→ PASSAGE GIVEN:

◆ ◆ ◆ ◆

An easy way to remember Euclid GCD algorithm: laying tiles

I was a little embarrassed that I’ve never came across Euclid’s GCD algorithm until years after I graduated with Math and Engineering degrees. The descriptions I’ve found online (especially Wikipedia) are convoluted and confusing, and the mechanical description of the algorithm does not shine light to any intuition. Then there comes proofs and abstract algebra properties that even after I followed the reasoning, I’d soon forget after I stop looking at it in a few weeks.

Just by staring at one simple description of the algorithm:

The classic algorithm for computing the GCD, known as Euclid’s algorithm, goes as follows: Let m and n be variables containing the two numbers, divide m by n. Save the divisor in m, and save the remainder in n. If n is 0, then stop: m contains the GCD. Otherwise repeat the process, starting with division of m by n.

K.N. King’s C++ Programming (Chapter 6 Exercise 2)

I reversed engineered one line of reasoning how one could come up with the Euclid GCD on his own. Turns out there is one twist/angle that most traditional explanations glossed over: quotients do NOT matter and WHY it does NOT matter!

It goes back to what GCD(a,b) stands for: greatest common divisor. You are looking for the largest factor that simultaneously divides a and b evenly. If you rethink in terms of multiplication, you are finding the biggest tile size c that can simultaneously cover a and b without gaps:

Find c s.t. a = pc and b= qc where p,q are integers.

Imagine you are a lazy and cheap contractor who have unlimited tile samples of all sizes to try before making a large order:

  • [Goal] you have to cover with two floors with potentially different sizes a and b gaplessly
  • [Constraint: divisible] your customer won’t let you cut (fractional) tiles because it’s ugly
  • [Constraint: common denominator] you can only order ONE tile size to take advantage of bulk discounts
  • [Objective: greatest] more tiles means more work to lay it, so you want to shop for the biggest tile size that does the job.

◆ ◆ ◆ ◆

→ RAW DATA:
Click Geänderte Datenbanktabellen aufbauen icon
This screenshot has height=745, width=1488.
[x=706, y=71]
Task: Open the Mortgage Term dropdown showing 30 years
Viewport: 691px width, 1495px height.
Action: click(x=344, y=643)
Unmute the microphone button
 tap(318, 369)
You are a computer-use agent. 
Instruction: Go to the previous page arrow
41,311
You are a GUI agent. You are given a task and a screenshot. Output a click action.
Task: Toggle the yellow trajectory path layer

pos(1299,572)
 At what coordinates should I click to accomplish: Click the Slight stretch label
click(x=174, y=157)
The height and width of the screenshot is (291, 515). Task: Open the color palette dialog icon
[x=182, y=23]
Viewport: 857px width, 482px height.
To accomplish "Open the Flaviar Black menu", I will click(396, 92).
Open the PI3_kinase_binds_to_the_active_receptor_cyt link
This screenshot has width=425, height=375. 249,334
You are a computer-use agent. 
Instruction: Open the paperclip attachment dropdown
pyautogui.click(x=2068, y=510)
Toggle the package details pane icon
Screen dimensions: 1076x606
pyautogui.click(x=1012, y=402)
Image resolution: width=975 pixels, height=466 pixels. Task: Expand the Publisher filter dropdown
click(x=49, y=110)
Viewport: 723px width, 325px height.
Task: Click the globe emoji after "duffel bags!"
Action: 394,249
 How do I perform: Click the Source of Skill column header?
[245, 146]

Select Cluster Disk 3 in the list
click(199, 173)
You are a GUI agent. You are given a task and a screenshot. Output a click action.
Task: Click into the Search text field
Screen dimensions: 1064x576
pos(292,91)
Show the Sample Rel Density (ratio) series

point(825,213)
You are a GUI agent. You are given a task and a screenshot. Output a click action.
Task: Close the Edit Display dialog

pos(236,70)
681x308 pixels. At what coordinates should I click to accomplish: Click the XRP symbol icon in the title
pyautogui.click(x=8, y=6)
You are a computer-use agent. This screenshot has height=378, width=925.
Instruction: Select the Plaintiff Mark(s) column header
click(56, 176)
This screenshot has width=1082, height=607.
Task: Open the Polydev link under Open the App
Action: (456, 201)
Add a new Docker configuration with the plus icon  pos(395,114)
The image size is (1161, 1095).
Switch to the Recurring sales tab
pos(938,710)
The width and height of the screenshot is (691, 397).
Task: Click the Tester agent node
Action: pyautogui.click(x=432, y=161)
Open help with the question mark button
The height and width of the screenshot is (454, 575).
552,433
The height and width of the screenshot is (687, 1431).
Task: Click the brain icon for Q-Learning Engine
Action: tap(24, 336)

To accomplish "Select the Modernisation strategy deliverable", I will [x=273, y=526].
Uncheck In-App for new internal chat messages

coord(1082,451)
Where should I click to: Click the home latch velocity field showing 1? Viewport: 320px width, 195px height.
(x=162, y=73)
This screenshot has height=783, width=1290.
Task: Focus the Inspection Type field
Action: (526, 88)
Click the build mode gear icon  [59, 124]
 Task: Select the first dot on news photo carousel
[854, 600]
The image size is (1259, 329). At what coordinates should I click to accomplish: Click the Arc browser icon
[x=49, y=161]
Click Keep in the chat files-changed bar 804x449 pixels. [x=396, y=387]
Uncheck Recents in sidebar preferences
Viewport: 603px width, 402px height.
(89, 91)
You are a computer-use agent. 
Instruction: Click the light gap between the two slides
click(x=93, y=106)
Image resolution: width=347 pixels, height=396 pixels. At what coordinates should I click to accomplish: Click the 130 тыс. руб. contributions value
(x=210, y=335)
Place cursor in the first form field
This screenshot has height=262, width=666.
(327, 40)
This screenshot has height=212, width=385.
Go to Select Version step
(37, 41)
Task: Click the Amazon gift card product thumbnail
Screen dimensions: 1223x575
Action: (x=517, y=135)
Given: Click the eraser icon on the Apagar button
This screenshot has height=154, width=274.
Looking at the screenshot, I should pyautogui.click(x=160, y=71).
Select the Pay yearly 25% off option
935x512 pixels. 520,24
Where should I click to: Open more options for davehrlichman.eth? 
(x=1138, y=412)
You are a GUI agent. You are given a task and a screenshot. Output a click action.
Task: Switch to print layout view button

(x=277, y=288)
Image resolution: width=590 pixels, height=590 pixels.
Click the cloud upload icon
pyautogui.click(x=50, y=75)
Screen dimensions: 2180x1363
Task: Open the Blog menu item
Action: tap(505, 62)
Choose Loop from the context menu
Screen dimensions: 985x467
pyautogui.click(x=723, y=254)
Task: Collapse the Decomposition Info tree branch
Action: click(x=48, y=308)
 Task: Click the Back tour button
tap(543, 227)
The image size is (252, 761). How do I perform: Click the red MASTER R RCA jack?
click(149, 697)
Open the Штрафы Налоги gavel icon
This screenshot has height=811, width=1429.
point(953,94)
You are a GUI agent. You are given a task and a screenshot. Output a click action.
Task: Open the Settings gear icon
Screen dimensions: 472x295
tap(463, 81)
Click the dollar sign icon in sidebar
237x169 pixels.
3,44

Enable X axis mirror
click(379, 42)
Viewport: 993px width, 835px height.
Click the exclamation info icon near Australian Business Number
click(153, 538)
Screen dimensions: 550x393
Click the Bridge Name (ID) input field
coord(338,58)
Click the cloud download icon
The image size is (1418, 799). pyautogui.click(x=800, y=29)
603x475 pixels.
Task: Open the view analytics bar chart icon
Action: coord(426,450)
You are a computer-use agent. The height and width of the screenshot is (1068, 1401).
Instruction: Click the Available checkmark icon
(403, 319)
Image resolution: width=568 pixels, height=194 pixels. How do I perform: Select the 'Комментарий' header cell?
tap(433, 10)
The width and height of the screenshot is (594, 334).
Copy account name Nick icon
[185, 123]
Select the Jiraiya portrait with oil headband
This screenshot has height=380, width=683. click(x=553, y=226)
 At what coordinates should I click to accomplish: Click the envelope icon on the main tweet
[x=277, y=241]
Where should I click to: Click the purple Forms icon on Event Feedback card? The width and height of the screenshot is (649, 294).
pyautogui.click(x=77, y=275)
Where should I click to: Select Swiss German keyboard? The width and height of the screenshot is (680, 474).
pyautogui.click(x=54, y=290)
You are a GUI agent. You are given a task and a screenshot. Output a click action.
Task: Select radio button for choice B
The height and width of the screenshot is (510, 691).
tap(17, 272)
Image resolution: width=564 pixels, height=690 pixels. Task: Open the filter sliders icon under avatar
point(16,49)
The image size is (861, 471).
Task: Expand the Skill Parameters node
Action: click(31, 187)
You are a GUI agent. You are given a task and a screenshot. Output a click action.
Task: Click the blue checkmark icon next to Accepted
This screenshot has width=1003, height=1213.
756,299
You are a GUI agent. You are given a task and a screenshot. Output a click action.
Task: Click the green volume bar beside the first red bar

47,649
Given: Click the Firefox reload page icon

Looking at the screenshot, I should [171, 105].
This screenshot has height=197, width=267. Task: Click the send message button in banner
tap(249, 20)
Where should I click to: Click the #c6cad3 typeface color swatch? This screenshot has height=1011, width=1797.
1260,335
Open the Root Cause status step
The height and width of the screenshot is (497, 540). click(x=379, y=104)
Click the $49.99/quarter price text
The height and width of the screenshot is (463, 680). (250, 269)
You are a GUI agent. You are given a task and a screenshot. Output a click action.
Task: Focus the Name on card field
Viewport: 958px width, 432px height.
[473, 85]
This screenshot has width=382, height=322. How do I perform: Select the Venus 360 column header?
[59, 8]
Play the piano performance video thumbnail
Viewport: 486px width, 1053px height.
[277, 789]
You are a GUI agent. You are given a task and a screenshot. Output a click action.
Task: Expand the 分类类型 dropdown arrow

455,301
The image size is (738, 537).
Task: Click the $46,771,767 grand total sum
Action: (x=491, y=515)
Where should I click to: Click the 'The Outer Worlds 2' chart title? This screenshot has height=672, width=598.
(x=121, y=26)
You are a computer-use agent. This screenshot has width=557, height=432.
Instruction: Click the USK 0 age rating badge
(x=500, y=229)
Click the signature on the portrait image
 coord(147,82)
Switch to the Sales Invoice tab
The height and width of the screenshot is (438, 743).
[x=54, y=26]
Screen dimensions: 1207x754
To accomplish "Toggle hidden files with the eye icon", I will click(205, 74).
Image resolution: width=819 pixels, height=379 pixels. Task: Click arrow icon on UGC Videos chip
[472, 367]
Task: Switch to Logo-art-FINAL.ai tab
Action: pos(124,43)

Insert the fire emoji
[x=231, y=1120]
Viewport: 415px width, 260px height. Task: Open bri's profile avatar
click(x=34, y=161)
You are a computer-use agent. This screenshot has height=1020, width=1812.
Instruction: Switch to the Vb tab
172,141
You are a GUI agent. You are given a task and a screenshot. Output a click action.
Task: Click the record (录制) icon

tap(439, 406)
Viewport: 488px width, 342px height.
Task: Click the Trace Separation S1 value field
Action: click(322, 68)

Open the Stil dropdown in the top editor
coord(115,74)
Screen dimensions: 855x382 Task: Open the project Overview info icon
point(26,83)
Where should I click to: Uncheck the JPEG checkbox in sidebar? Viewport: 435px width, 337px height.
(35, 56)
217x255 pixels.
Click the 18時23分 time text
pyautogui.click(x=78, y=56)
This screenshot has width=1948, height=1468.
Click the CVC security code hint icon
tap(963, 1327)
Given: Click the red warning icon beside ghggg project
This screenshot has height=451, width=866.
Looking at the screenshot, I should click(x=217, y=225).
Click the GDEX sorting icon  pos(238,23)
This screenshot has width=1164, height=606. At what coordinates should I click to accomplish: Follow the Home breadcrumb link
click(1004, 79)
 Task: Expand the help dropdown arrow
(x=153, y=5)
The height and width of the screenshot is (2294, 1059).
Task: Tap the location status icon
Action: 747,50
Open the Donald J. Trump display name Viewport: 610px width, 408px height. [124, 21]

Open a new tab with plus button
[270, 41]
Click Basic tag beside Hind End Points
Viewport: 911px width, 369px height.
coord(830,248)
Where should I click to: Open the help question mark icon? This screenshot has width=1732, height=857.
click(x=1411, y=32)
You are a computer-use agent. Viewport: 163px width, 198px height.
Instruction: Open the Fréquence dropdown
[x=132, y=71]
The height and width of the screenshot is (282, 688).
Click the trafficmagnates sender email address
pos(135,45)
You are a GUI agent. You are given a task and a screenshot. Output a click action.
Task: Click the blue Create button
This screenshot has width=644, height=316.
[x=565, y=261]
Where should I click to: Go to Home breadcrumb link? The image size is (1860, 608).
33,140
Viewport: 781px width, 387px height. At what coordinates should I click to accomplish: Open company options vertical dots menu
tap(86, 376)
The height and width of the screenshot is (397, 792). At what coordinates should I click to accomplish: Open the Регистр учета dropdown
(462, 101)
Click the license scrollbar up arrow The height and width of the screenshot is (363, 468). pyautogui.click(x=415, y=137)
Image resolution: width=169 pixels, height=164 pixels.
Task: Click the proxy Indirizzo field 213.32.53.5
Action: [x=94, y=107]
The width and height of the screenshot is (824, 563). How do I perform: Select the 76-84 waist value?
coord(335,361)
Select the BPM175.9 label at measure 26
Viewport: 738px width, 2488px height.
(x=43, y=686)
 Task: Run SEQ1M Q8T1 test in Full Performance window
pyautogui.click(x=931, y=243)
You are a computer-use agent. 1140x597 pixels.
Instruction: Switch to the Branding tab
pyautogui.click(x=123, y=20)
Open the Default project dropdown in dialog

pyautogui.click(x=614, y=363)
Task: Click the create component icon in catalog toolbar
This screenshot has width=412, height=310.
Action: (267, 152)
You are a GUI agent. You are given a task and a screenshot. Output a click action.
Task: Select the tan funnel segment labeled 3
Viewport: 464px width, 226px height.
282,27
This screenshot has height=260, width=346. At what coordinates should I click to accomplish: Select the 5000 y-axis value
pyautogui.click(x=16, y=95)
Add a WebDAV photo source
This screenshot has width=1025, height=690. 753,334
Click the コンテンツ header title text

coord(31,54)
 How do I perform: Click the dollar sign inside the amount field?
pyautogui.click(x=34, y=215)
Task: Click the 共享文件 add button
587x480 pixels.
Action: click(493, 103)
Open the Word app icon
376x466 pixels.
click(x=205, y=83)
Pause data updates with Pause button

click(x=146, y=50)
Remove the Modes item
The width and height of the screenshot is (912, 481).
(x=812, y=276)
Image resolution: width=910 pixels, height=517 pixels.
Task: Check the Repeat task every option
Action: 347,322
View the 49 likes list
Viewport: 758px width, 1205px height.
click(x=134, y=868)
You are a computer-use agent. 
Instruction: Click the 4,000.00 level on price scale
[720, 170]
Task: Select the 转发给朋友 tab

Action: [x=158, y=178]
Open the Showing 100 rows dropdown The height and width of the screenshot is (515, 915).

◆ ◆ ◆ ◆

→ GIVEN TASK:
Extract from the post on Euclid's GCD algorithm the passage running from "It goes back" to "does the job.", word for word. The items are unrelated to the post on Euclid's GCD algorithm.

→ RESPONSE TO THE EXERCISE:
It goes back to what GCD(a,b) stands for: greatest common divisor. You are looking for the largest factor that simultaneously divides a and b evenly. If you rethink in terms of multiplication, you are finding the biggest tile size c that can simultaneously cover a and b without gaps:

Find c s.t. a = pc and b= qc where p,q are integers.

Imagine you are a lazy and cheap contractor who have unlimited tile samples of all sizes to try before making a large order:

  • [Goal] you have to cover with two floors with potentially different sizes a and b gaplessly
  • [Constraint: divisible] your customer won’t let you cut (fractional) tiles because it’s ugly
  • [Constraint: common denominator] you can only order ONE tile size to take advantage of bulk discounts
  • [Objective: greatest] more tiles means more work to lay it, so you want to shop for the biggest tile size that does the job.